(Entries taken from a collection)
***

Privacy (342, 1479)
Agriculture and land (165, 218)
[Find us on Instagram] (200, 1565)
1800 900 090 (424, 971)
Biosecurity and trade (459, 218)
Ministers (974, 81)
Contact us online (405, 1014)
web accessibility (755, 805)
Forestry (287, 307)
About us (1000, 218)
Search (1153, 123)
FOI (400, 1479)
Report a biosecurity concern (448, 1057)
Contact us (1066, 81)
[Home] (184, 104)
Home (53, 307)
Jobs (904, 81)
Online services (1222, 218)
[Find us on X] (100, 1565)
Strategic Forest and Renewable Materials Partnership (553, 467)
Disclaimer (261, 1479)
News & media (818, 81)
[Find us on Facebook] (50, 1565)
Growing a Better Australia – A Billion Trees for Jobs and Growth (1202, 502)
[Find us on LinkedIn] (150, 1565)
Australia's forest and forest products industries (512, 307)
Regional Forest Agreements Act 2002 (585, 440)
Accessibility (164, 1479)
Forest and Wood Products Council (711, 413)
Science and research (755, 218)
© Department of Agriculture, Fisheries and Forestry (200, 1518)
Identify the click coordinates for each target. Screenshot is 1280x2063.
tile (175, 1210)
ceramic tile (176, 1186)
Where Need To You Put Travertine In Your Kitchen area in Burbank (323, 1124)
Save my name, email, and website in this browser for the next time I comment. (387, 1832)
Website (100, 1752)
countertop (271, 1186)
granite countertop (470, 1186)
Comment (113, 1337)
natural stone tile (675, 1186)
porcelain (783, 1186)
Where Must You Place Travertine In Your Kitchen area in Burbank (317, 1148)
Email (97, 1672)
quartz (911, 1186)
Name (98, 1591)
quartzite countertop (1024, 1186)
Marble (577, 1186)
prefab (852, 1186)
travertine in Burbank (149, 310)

***

REQUIRED WORK |
For every line above that holds the word "Australia", report the whole line.

COMPLETED TASK |
Growing a Better Australia – A Billion Trees for Jobs and Growth (1202, 502)
Australia's forest and forest products industries (512, 307)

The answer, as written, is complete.